[[ Selected text open ]]

Benchmarking GitHub Copilot CLI's /security-review: Haiku 4.5 Matches Sonnet at a Third of the Cost
Key Takeaways
- ▸Claude Haiku 4.5 matched Sonnet 4.6's 86% detection rate at just 1/3 the cost, demonstrating that cheaper models can be competitive for security-critical code review tasks
- ▸GitHub Copilot CLI includes an undocumented /security-review command that supports multiple LLM backends and can run non-interactively for automated PR scanning
- ▸Single security scans show high inter-run variance (6-15% standard deviation); multiple passes improve detection reliability and reduce the risk of missing vulnerabilities
Summary
An independent developer conducted a rigorous benchmarking study of GitHub Copilot CLI's experimental /security-review feature, testing how five frontier large language models perform at detecting code vulnerabilities. Using the deliberately vulnerable OWASP Juice Shop as a testbed, the developer created 10 code changes reintroducing 14 catalogued vulnerabilities (SQL injection, weak crypto, XXE, hardcoded credentials, etc.) and ran 200 independent security reviews across Claude Haiku 4.5, Sonnet 4.6, Opus 4.6, and OpenAI's GPT-5.4 and 5.5.
A fixed Opus 4.6 grader evaluated results against the ground truth catalog to maintain consistent scoring across models. The standout finding challenges conventional wisdom about LLM pricing: Claude Haiku 4.5 achieved an 86% mean detection rate—matching Sonnet 4.6 exactly—while costing only 3.3 credits per 10-change sweep versus Sonnet's 10 credits. Though Sonnet produced slightly fewer false positives on average (0.8 vs 1.2), the threefold cost difference makes Haiku the more efficient choice for bulk security review operations.
The study revealed significant variance between independent runs of the same model (6-15% standard deviation), suggesting that a single security scan is not a reliable proxy for a model's true detection capability. These findings suggest an optimal workflow: use cheaper models for baseline security review, then optionally run a larger model to triage uncertain findings.
- The optimal cost-efficient strategy is to use cheaper models for baseline scanning, then optionally escalate to expensive models only for edge cases or high-risk code
Editorial Opinion
This benchmarking study arrives at a moment when the LLM market is increasingly commoditized—the finding that cheaper models match expensive ones challenges the reflexive 'pay for performance' assumption in security-critical applications. The methodology is robust: controlled test set, fixed grader, multiple runs, and published ground truth. However, 200 reviews from a single vulnerable application provides directional evidence, not definitive proof; organizations should run their own tests on representative codebases before adopting these cost assumptions. The real value here isn't which model wins, but that rigorous benchmarking data now exists—security teams can make evidence-based cost-performance trade-offs instead of assumptions.

[[ Selected text closed ]]
[[ Record set open ]]

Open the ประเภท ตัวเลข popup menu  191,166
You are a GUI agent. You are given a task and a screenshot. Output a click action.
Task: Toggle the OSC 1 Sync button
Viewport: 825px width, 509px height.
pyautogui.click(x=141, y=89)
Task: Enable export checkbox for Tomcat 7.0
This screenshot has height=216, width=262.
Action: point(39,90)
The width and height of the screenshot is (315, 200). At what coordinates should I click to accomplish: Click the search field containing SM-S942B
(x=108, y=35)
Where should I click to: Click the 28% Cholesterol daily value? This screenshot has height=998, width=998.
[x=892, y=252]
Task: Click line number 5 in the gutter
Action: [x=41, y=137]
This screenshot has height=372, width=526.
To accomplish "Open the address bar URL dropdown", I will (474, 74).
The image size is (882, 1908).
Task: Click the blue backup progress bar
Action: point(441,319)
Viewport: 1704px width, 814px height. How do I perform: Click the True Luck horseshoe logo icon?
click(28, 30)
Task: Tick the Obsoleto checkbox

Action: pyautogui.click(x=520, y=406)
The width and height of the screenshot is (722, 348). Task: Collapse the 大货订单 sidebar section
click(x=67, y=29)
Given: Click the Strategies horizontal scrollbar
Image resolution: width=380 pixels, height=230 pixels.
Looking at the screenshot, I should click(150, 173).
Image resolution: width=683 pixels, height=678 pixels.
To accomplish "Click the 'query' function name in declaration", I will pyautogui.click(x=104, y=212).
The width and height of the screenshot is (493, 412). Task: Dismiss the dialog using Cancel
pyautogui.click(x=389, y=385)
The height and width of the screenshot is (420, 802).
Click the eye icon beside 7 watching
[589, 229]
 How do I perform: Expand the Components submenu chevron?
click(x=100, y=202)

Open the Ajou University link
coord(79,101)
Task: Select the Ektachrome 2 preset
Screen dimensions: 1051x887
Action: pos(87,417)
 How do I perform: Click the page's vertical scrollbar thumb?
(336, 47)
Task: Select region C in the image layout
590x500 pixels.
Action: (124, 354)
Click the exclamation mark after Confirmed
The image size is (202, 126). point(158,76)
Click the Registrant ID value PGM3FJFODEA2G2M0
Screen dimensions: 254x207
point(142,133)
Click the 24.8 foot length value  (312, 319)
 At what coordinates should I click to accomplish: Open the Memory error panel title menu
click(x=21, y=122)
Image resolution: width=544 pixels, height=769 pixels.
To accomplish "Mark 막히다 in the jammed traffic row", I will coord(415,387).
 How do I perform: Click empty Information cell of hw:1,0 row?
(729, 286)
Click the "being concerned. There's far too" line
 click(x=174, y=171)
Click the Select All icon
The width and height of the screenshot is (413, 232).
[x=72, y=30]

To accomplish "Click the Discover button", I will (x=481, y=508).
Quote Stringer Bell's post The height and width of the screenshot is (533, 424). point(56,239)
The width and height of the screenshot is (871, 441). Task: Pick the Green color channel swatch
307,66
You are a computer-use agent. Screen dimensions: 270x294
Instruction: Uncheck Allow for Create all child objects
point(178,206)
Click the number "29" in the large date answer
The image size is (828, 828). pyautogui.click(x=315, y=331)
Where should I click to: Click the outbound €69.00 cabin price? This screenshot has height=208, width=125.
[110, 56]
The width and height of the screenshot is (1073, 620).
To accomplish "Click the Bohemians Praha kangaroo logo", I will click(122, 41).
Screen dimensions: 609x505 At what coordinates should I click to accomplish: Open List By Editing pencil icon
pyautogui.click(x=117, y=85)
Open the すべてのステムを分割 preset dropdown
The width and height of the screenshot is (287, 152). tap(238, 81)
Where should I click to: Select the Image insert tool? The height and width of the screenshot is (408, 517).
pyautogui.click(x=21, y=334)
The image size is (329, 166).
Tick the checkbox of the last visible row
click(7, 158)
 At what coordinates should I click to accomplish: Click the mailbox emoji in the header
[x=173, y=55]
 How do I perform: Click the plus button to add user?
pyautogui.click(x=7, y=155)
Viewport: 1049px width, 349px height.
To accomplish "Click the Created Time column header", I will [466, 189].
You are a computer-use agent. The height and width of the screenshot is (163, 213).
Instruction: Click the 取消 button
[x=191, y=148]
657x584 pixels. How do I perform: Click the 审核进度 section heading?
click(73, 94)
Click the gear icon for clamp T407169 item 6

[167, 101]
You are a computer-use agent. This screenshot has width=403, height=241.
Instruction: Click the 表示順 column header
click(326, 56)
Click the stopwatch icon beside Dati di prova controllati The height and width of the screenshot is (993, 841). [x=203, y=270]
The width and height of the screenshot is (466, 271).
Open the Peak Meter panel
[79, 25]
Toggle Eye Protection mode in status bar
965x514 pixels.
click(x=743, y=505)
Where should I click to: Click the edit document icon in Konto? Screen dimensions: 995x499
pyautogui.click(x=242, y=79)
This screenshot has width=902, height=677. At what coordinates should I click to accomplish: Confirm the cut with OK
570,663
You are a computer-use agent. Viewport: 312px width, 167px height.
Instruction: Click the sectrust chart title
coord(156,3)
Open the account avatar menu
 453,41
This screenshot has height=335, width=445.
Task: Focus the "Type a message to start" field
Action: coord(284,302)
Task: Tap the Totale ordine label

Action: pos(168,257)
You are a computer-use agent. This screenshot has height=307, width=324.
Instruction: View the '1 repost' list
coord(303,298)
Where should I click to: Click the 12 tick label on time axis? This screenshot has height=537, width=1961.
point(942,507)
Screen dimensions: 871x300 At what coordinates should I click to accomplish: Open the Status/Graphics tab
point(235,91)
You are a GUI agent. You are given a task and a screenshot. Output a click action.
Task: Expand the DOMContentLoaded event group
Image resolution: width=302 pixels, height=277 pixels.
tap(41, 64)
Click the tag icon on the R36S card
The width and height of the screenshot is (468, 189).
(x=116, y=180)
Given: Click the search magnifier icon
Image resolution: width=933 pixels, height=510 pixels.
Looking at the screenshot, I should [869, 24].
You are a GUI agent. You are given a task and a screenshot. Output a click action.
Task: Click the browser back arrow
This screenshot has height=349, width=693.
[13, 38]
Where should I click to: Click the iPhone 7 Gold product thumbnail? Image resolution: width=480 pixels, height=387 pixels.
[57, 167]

[[ Record set closed ]]

In the benchmarking article, rewrite the passage starting with "The study revealed" and going on through "triage uncertain findings.", putting "separate runs" in place of "independent runs".

The study revealed significant variance between separate runs of the same model (6-15% standard deviation), suggesting that a single security scan is not a reliable proxy for a model's true detection capability. These findings suggest an optimal workflow: use cheaper models for baseline security review, then optionally run a larger model to triage uncertain findings.